─── Stored records ───

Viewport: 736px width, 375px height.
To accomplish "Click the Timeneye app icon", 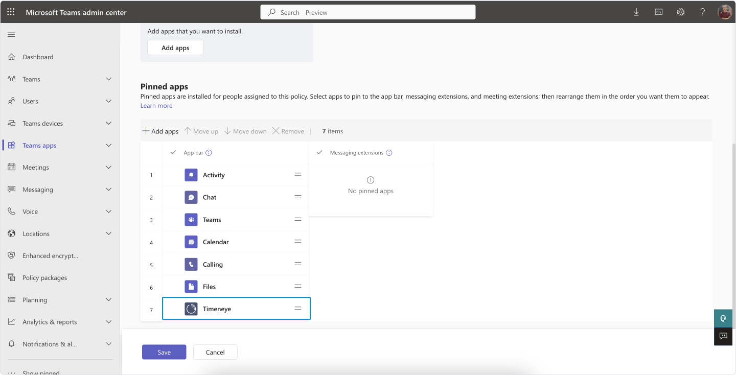I will click(191, 309).
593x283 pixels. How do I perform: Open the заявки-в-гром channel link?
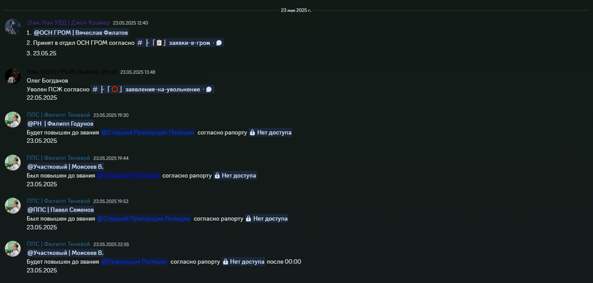coord(180,43)
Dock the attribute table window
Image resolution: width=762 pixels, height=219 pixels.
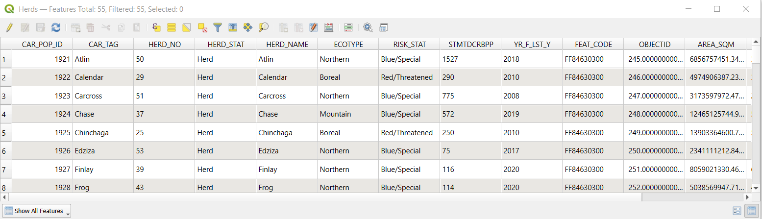383,27
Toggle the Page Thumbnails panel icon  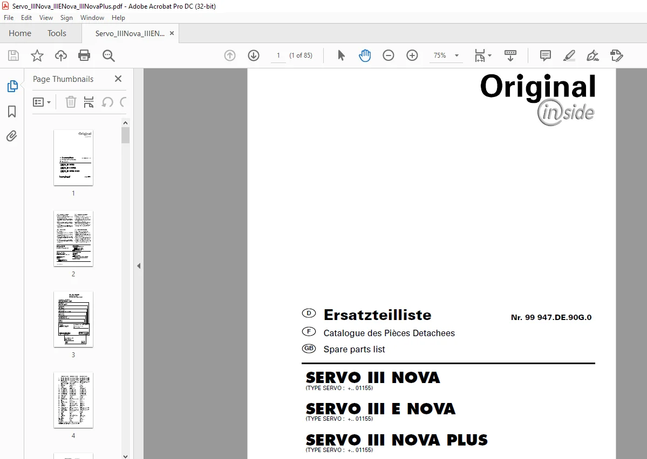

───

_Your goal_
Scale every coordinate in the answers by 2.3, rounding to whole numbers with halves going up. Rewrite everything from the line containing "Dock the attribute table window" down to the end of the records, requests included, and omit the pictures.

_Correct answer_
Dock the attribute table window
Image resolution: width=762 pixels, height=219 pixels.
881,62
Toggle the Page Thumbnails panel icon  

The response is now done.